-- start Selected text --

The development of TFC is currently on hold. As the available code is not supported by an OS that can receive latest security updates, installation of TFC on new systems is not recommended. No vulnerability has been found from the current version, thus existing users do not need to take any action.
Tinfoil Chat (TFC) is a high assurance encrypted messaging system that operates on top of existing IM clients. The free and open source software is used together with free hardware to protect users from passive eavesdropping, active MITM attacks and remote CNE practised by organized crime and nation state attackers.
XSalsa20 encryption and Poly1305-AES MACs provide end-to-end encrypted communication with deniable authentication: Symmetric keys are either pre-shared, or exchanged using X25519, the base-10 fingerprints of which are verified via out-of-band channel. TFC provides per-packet forward secrecy with hash ratchet the KDF of which chains SHA3-256, Blake2s and SHA256.
The software is used in hardware configuration that provides strong endpoint security: Encryption and decryption are separated on two isolated computers. The split TCB interacts with a third, networked computer through unidirectional serial interfaces. Direction of data flow is enforced with free hardware design data diodes; Lack of bidirectional channels to isolated computers prevents insertion of malware to the encrypting computer and exfiltration of keys and plaintexts from the decrypting computer -- even with exploits against zero-day vulnerabilities in software and operating systems running on the TCB halves.

-- end Selected text --
-- start Recorded information --

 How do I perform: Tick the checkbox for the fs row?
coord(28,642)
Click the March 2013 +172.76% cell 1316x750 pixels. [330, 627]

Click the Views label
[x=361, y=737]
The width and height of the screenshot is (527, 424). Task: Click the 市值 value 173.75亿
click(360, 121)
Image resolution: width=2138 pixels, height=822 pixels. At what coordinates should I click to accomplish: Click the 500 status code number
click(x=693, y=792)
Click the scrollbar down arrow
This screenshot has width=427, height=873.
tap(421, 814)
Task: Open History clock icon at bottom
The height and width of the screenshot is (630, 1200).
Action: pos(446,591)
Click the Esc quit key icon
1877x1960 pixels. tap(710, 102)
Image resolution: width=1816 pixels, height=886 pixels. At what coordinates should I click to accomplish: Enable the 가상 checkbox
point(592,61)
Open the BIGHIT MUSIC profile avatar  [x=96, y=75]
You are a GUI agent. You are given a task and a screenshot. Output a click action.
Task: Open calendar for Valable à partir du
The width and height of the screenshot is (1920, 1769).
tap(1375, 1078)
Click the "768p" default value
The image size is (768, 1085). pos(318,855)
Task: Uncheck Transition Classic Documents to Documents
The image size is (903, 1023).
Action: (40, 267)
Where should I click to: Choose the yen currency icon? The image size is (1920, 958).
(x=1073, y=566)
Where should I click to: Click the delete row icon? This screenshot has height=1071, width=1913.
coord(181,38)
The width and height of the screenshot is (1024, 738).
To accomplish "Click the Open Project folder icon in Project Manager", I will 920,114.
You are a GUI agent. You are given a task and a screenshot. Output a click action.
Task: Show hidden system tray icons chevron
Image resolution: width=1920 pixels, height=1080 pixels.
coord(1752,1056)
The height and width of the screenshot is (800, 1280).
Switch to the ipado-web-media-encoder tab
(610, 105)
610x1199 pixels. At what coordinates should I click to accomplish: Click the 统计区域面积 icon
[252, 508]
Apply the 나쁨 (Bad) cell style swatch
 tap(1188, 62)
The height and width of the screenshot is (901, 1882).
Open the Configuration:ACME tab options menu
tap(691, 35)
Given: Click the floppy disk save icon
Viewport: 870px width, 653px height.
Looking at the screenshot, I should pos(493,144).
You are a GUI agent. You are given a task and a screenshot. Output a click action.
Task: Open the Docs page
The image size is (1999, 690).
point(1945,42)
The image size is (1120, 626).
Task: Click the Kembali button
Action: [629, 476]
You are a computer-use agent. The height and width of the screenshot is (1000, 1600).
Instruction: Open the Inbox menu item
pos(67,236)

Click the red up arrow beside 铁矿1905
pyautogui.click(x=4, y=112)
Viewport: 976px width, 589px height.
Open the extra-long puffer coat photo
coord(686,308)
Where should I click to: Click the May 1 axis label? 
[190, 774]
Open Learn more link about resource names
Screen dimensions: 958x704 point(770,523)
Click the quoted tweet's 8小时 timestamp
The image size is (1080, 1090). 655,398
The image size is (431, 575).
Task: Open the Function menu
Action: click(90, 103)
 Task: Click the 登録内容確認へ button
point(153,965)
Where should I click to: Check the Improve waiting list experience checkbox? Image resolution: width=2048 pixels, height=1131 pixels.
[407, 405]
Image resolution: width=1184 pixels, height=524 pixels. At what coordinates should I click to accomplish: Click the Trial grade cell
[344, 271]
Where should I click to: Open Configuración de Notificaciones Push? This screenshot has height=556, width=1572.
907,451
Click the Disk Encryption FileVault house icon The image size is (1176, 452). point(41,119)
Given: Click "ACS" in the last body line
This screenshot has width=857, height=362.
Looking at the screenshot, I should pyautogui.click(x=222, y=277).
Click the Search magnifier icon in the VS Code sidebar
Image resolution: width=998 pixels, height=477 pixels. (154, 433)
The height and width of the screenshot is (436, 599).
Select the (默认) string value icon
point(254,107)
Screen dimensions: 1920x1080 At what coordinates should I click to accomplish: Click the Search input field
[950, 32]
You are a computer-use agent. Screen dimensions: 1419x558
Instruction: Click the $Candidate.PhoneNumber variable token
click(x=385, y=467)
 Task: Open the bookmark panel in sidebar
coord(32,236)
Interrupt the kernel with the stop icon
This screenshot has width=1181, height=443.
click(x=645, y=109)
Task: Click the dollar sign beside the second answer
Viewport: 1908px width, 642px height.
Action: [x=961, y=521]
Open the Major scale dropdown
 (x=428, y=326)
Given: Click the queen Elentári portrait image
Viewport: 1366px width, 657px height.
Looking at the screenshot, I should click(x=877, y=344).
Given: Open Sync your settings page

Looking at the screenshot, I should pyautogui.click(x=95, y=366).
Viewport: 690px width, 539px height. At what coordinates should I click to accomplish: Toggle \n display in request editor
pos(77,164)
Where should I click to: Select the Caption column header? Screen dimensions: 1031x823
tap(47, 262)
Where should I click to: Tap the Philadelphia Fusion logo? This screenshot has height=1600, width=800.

-- end Recorded information --

=== What you will do ===
- A) From the Tinfoil Chat description, list every cryptographic algorithm it names.
- B) Resume the Tinfoil Chat description after its final sentence.
The data plays no part in what follows and can be set aside.

=== The responses ===
- A) XSalsa20, Poly1305-AES, X25519, SHA3-256, Blake2s, SHA256

- B)
TFC supports multiple IM accounts per user to hide the social graph of communicating parties, even during end-to-end encrypted group conversations.
TFC allows a group or two parties to defeat metadata about quantity and schedule of communication with traffic masking, where messages and background file transmission is inserted into a constant stream of encrypted noise traffic.
How it works
TFC uses three computers per endpoint. Alice enters her messages and commands to Transmitter program running on her transmitter computer (TxM), a TCB separated from network. The Transmitter program encrypts and signs plaintext data and relays the ciphertext from TxM to her networked computer (NH) trough a serial interface and a hardware data diode.
Messages and commands received to NH are relayed to IM client (Pidgin or Finch), and to Alice's receiver computer (RxM) via another serial interface and data diode. The Receiver program on Alice's RxM authenticates, decrypts and processes the received messages and commands.
The IM client sends the packet either directly or through Tor network to IM server, that then forwards it directly (or again through Tor) to Bob.
IM client on Bob's NH forwards packet to nh.py plugin program, that then forwards it to Bob's RxM (again through serial interface and data diode). Bob's Receiver program on his RxM then authenticates, decrypts, and processes the packet.
When Bob responds, he will type the message to his transmitter computer and in the end, Alice reads the message from her receiver computer.
Why keys can not be exfiltrated
Malware that exploits an unknown vulnerability in RxM can infiltrate the system, but is unable to exfiltrate keys or plaintexts, as data diode prevents all outbound traffic.
Malware can not infiltrate TxM as data diode prevents all inbound traffic. The only data input to TxM is the public key of contact (e.g.
5J8 C2h AVE Wv2 cGz oSd oQv Nkm 9tu ABP qwt Kz8 ou4 xvA HGx HUh sJC), which is manually typed by the user.
The NH is assumed to be compromised: all sensitive data that passes through it is always encrypted and signed.
Optical repeater inside the optocoupler of the data diode (below) enforces direction of data transmission with the laws of physics.
Supported Operating Systems
TxM and RxM
- *buntu 17.04 (64-bit)
- Tails 3.1
- *buntu 17.04 (64-bit)